Scan the entries below for the word "computer". Copy out every line in which it occurs.

*** Opening of Record set ***

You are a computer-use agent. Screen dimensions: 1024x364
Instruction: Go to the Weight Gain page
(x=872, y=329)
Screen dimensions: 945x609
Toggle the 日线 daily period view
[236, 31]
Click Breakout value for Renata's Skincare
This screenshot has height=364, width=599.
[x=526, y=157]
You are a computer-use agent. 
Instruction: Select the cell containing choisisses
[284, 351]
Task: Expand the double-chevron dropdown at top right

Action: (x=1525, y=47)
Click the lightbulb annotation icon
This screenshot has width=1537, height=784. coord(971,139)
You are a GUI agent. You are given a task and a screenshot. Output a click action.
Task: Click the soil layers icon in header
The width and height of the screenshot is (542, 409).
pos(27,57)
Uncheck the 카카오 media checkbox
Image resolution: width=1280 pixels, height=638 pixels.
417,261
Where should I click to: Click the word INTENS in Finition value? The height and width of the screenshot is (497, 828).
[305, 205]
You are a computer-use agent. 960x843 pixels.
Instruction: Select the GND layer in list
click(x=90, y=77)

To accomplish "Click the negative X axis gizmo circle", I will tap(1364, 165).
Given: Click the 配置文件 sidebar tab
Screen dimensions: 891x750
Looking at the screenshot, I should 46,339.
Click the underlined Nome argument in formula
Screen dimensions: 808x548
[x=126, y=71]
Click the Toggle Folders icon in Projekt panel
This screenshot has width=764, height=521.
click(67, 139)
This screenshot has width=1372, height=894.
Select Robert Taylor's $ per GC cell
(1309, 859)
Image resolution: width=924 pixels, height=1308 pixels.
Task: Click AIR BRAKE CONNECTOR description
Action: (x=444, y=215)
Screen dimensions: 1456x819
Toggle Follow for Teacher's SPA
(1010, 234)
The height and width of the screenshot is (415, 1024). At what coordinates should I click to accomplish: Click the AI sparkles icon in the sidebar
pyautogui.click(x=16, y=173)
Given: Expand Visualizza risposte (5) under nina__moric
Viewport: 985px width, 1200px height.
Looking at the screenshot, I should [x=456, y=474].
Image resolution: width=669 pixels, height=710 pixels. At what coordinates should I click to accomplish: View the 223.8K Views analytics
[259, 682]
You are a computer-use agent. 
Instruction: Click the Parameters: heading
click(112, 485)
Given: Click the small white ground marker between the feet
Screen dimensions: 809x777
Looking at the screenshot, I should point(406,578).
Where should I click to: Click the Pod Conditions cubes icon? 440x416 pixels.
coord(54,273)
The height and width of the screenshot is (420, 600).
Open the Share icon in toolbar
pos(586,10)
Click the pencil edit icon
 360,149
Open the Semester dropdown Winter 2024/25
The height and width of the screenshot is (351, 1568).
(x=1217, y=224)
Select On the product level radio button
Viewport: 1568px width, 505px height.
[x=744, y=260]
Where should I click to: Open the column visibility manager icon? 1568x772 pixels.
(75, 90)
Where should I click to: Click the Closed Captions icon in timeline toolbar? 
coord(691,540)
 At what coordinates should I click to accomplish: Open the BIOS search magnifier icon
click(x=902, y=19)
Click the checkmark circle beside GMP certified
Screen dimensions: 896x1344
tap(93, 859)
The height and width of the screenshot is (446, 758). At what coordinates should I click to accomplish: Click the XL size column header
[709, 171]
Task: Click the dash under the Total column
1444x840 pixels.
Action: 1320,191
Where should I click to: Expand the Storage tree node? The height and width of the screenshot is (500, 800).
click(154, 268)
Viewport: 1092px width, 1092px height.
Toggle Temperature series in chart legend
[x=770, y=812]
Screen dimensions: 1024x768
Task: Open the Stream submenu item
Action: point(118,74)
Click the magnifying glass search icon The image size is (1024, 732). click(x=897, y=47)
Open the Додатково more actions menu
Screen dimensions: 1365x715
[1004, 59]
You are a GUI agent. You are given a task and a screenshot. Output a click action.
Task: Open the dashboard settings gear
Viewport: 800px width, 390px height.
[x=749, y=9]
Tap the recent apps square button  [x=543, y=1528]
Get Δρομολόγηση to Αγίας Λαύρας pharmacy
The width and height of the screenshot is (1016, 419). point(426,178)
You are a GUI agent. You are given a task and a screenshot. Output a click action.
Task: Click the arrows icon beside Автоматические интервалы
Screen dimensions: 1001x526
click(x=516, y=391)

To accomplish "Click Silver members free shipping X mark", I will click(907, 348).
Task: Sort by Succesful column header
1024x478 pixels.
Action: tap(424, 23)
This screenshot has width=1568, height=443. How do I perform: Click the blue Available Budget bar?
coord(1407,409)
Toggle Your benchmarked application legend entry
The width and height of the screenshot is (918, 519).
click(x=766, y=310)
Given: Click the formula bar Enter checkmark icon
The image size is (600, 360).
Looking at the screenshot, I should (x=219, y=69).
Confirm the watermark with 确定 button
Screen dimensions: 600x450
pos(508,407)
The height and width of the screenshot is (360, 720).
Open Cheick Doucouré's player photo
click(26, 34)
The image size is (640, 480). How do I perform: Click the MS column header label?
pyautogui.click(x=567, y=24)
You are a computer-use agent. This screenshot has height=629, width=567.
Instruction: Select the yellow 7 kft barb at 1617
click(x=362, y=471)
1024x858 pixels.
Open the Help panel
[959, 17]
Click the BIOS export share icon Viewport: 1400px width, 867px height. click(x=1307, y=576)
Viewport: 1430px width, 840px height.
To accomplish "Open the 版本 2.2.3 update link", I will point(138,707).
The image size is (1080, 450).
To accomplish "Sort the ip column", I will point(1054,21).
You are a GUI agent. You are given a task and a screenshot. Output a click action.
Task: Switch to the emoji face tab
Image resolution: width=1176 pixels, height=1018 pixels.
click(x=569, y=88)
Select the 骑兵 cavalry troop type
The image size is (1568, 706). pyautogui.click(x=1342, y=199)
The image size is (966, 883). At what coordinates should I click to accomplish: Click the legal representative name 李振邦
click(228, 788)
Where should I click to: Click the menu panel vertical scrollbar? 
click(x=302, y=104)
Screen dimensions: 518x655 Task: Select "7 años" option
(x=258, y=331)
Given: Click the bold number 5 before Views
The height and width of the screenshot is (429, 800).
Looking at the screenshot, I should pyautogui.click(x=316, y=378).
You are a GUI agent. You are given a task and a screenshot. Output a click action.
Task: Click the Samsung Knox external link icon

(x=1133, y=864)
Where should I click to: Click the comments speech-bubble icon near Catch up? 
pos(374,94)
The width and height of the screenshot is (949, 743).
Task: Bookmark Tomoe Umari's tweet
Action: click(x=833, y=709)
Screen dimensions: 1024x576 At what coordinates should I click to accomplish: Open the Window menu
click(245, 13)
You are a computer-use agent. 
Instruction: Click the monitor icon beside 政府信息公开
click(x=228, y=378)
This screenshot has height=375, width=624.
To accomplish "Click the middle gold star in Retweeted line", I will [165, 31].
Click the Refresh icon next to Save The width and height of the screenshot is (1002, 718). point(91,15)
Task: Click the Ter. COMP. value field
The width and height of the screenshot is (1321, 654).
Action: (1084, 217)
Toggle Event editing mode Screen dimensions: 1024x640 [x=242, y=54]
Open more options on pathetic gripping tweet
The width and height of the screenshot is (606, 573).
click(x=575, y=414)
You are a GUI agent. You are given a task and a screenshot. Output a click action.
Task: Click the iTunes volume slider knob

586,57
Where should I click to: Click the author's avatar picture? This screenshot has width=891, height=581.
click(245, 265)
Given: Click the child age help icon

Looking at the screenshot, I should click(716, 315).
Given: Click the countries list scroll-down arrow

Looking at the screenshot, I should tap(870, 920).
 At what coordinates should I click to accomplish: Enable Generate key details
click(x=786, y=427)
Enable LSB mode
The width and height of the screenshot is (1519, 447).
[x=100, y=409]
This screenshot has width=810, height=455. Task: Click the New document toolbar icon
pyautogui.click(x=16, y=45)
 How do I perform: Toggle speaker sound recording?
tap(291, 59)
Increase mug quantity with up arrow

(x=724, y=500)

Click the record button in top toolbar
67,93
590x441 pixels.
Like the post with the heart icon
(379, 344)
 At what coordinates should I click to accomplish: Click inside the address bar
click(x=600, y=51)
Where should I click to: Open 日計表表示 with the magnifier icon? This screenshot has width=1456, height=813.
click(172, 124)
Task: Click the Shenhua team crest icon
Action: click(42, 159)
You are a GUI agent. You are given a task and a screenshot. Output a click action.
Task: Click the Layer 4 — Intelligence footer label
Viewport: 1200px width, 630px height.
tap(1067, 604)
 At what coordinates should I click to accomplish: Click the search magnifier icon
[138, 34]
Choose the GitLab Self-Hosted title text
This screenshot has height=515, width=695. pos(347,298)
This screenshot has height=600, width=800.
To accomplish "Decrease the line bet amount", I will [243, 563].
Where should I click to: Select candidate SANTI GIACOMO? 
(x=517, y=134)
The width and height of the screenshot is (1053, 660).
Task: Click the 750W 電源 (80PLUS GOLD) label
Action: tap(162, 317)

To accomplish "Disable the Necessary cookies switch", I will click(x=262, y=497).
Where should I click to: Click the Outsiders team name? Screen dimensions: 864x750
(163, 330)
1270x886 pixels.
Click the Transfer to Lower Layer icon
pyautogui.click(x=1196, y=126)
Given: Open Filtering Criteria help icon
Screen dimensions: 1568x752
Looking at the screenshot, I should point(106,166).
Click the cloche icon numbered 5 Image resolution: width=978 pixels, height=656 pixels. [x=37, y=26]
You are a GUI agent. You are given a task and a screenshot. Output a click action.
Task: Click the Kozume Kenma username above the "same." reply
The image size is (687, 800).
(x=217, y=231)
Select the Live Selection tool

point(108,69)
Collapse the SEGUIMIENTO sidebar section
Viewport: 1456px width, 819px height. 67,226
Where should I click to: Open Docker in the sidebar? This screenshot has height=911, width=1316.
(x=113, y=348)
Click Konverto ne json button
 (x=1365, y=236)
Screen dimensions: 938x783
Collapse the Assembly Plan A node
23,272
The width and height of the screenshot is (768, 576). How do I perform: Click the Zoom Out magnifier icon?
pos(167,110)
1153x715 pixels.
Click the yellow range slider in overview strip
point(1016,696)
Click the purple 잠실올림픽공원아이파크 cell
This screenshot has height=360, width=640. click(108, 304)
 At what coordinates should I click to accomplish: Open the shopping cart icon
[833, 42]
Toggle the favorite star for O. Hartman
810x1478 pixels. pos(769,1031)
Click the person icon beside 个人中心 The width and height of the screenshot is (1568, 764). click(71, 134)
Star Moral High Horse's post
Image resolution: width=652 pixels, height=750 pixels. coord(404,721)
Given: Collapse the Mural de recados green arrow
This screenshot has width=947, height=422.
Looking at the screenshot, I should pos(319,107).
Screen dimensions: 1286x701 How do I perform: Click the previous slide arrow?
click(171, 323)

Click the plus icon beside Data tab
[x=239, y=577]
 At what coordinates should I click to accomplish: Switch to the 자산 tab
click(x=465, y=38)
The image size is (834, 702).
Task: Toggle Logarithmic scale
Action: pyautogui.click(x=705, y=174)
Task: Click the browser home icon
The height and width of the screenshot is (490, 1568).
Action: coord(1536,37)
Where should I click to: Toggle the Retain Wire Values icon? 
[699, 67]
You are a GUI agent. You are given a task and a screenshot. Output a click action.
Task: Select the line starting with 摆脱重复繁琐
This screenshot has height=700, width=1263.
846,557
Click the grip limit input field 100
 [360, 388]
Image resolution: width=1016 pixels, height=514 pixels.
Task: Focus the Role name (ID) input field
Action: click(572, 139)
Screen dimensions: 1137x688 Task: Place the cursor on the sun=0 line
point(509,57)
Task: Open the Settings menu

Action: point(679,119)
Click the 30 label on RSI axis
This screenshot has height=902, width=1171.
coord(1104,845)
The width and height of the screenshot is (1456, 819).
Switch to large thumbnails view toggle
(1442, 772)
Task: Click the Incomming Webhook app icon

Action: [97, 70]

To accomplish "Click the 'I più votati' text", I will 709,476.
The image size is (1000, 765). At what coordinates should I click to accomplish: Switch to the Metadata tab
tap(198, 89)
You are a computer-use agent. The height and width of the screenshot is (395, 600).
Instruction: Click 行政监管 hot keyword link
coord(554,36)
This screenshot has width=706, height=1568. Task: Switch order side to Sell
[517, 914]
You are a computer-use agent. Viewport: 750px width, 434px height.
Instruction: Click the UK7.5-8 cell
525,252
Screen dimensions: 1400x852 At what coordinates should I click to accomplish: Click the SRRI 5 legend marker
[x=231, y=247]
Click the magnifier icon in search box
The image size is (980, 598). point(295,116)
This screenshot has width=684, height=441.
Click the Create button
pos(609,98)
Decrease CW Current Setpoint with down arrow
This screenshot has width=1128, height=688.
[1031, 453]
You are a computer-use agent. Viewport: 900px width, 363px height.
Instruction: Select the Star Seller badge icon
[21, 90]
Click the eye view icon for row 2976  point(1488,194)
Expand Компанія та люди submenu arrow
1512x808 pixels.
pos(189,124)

*** Close of Record set ***

Problem solution:
You are a computer-use agent. Screen dimensions: 1024x364
You are a computer-use agent. 
You are a computer-use agent. 960x843 pixels.
You are a computer-use agent. 
You are a computer-use agent. This screenshot has height=629, width=567.
You are a computer-use agent. 
You are a computer-use agent. The height and width of the screenshot is (395, 600).
You are a computer-use agent. Viewport: 750px width, 434px height.
You are a computer-use agent. Viewport: 900px width, 363px height.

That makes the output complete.